Donald Trump’s State of the Union speech pleases viewers, Republicans
Judging from viewers’ reaction to his State of the Union address, the smiling President Trump who wants to approve paid family leave, rebuild infrastructure and protect patients with pre-existing conditions has a good chance of winning re-election in 2020.
Instant polls taken by CBS and CNN after Tuesday night’s speech found that Mr. Trump’s call for bipartisan compromise on programs for the middle class struck pay dirt with voters.
The CBS survey showed 76 percent of people who watched the speech approved of Mr. Trump’s performance, including 82 percent of independents and even 30 percent of Democrats. Among Republicans, 97 percent liked the his speech.

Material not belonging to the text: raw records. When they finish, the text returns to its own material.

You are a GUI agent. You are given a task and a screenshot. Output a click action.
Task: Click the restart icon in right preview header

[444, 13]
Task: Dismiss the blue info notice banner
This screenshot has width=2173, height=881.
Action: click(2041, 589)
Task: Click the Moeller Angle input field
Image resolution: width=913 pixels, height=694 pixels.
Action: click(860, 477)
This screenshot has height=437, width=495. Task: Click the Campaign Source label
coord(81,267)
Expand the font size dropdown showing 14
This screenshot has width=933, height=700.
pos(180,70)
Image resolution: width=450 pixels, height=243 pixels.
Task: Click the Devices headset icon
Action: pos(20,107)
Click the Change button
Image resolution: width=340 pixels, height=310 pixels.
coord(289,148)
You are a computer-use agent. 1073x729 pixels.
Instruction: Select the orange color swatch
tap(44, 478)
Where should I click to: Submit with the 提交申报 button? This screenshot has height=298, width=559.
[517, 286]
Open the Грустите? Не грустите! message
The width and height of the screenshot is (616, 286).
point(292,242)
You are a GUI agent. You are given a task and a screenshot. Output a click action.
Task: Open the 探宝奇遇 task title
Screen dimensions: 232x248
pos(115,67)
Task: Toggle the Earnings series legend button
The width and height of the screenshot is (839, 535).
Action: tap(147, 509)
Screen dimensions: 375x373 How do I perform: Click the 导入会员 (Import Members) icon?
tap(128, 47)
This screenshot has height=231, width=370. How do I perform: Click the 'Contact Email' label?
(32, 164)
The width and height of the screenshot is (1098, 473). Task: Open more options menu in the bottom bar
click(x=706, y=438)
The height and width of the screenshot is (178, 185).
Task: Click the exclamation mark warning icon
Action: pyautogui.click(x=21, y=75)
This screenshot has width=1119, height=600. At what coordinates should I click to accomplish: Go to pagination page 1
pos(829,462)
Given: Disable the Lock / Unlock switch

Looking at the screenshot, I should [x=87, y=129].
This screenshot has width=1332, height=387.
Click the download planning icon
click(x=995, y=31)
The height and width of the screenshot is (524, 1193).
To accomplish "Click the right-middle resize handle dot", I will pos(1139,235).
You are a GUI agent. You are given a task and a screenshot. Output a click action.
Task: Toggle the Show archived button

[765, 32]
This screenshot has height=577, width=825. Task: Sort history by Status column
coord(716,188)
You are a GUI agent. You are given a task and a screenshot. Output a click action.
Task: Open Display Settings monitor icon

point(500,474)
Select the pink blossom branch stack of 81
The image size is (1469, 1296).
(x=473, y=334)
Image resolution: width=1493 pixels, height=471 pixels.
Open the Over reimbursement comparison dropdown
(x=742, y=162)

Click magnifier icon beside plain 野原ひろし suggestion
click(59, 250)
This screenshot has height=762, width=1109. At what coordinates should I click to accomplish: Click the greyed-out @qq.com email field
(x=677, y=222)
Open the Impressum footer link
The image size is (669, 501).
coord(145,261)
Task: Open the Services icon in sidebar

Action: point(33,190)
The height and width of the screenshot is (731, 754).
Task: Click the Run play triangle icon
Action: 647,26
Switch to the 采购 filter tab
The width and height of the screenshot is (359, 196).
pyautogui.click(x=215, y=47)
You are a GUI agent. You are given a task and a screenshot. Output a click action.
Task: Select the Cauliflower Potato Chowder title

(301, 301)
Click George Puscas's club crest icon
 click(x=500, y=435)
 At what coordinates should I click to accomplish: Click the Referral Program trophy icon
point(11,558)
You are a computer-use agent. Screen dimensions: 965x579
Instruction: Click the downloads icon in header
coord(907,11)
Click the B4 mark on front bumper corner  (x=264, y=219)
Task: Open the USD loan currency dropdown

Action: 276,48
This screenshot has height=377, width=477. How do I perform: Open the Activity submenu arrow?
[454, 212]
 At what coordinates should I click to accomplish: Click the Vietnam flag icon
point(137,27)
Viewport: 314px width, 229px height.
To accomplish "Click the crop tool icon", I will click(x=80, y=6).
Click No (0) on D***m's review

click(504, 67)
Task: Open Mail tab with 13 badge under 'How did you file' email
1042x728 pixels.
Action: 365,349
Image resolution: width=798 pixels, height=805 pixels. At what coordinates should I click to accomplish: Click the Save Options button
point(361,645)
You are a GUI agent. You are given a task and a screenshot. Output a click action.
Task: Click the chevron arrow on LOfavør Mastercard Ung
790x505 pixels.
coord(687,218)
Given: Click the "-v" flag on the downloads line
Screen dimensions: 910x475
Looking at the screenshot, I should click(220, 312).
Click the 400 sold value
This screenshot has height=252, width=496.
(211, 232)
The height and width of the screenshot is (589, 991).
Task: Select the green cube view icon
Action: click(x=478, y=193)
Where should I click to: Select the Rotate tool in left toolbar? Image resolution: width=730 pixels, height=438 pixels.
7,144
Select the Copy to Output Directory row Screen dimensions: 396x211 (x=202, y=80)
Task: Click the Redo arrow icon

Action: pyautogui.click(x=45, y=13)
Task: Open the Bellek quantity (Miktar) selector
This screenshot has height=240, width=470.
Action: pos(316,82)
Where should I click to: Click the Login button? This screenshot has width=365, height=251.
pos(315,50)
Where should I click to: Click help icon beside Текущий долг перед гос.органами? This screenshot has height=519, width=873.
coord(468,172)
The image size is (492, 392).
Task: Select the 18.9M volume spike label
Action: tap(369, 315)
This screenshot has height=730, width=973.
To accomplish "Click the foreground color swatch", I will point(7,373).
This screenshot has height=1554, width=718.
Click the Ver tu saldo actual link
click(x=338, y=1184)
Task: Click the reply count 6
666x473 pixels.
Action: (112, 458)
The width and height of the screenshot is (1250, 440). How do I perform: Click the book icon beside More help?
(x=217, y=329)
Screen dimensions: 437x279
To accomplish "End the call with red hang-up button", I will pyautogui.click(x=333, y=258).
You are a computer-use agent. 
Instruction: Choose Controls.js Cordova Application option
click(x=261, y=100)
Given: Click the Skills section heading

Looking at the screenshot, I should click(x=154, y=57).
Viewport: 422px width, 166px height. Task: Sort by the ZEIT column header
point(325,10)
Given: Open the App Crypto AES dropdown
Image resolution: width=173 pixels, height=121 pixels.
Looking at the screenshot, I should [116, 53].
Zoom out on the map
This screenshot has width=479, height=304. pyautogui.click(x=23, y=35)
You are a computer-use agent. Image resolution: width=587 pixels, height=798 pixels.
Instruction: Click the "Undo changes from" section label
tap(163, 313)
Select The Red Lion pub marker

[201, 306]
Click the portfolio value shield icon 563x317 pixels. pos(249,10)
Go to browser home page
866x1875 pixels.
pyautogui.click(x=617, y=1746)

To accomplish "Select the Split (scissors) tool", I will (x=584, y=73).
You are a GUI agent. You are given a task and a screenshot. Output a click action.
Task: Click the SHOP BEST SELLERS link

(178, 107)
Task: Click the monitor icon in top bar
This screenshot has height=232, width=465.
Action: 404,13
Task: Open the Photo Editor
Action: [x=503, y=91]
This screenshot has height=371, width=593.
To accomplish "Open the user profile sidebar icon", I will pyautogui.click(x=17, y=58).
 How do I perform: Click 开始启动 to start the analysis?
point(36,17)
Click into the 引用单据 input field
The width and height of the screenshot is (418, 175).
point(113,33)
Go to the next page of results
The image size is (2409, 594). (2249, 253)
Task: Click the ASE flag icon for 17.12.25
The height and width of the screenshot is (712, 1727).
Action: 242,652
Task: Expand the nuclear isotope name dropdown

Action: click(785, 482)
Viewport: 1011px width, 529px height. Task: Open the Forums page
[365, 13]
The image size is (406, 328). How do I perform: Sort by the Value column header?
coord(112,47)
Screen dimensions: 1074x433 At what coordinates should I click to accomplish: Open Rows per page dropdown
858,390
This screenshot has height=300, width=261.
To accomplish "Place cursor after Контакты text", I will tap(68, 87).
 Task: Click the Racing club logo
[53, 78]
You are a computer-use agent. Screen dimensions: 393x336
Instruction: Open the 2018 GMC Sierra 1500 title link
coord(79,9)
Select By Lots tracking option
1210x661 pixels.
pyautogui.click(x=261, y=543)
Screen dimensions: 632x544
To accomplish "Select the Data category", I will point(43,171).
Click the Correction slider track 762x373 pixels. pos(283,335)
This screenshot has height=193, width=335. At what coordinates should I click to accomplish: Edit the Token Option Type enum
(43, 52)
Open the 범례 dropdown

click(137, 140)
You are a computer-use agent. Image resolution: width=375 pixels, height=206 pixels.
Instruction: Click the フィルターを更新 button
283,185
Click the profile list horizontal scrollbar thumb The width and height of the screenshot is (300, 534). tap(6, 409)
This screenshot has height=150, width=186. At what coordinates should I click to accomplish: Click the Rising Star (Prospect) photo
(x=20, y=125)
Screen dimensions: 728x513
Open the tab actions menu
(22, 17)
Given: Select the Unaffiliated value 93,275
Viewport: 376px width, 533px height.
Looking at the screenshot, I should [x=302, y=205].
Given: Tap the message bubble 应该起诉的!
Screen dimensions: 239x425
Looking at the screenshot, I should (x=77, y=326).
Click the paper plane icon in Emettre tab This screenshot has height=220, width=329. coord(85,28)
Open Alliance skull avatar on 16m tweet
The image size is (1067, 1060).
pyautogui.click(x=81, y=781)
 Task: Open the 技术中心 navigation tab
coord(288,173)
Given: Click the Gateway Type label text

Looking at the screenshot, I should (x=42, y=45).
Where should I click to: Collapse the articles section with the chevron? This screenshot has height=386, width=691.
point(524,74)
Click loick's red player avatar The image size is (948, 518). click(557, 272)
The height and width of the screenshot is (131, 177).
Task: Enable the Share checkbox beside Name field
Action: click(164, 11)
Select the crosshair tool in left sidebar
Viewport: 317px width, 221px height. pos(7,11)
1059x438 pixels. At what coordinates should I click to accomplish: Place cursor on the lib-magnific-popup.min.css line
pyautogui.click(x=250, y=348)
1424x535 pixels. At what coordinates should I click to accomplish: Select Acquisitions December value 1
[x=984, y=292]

The CNN poll found that 59 percent of viewers had a very positive reaction to Mr. Trump’s speech, and 17 percent had a “somewhat positive” response.
Conservative radio talk show host Rush Limbaugh said the reaction was “the exact opposite of what leftists in [the] media thought would happen.”
While the surveys are only quick snapshots of voters’ impressions, it’s a significant change for a president whose job-approval rating has been hovering around 40 percent.
Senate Minority Leader Charles E. Schumer compared Mr. Trump’s delivery to Dr. Jekyll and Mr. Hyde, reaching out to his audience on family-friendly issues such as drug pricing but dividing viewers on immigration and abortion.
Democratic strategist Jim Manley called the president’s proposals to combat HIV transmission, fight childhood cancer and enact paid family leave “modest proposals designed to appeal to bipartisanship, wrapped up in a pretty ugly and divisive speech.”
He especially criticized the president’s warning that he won’t work with Democrats if they engage in what Mr. Trump called “ridiculous partisan investigations” of his administration.
“If he and his team thought this was a speech that was going to focus on bipartisanship and outreach to Democrats, I think they failed miserably,” Mr. Manley said. “There’s very little, if anything, in that speech that appealed to Democrats, especially his rhetoric on immigration, and the threat, implied or otherwise, that there will be lack of legislation if Democrats investigate the Trump administration.”
As if on cue, House Intelligence Committee Chairman Adam Schiff, California Democrat, announced Wednesday that the panel will launch a sweeping investigation into the president’s ties to Russia and his personal finances. Mr. Trump called Mr. Schiff a “political hack” who has “no basis” for the probe.
Dial-meter research by Democratic pollster Stan Greenberg during the State of the Union speech showed that voters gave Mr. Trump some of their most favorable reactions of the night when he talked about pre-existing conditions, bipartisan cooperation on infrastructure and lowering drug prices, Mr. Greenberg noted on Twitter.
Said Senate Majority Leader Mitch McConnell, Kentucky Republican: “Both the tone and the substance of his speech would strike any fair observer as reasonable and thoroughly bipartisan.”
But the president’s push to fund a border wall was panned, especially by Hispanics, blacks and millennials, Mr. Greenberg tweeted.
Mr. Trump’s well-received performance also prompted a warning for Democrats about 2020 from none other than Michael Avenatti, the lawyer for adult film actress Stormy Daniels and a fierce Trump critic who briefly toyed with a bid for the Democratic presidential nomination. He tweeted that the State of the Union speech “should serve as a wake-up call for Dems.”
“Trump is not to be underestimated in 2020,” Mr. Avenatti tweeted. “Too many people think the election will be a layup and he will be easily beaten. Not true. It will be an ugly battle for the future of the republic. And the Dems better find a fighter.”
He added: “For those that doubt me, go spend some time in key swing states like OH, MI, WI, PA and FL, talk to real working people (not just your friends that despise Trump), and then get back to me. 2020 will not be decided in CA and NY.”
Mr. Trump will hold his first campaign rally of the 2020 election cycle on Monday in El Paso, Texas, to draw attention to border security ahead of next week’s deadline in Congress for funding the Department of Homeland Security. The president is still requesting money for a border wall and Democratic leaders are still refusing, the same situation that led to a 35-day government shutdown that began in late December.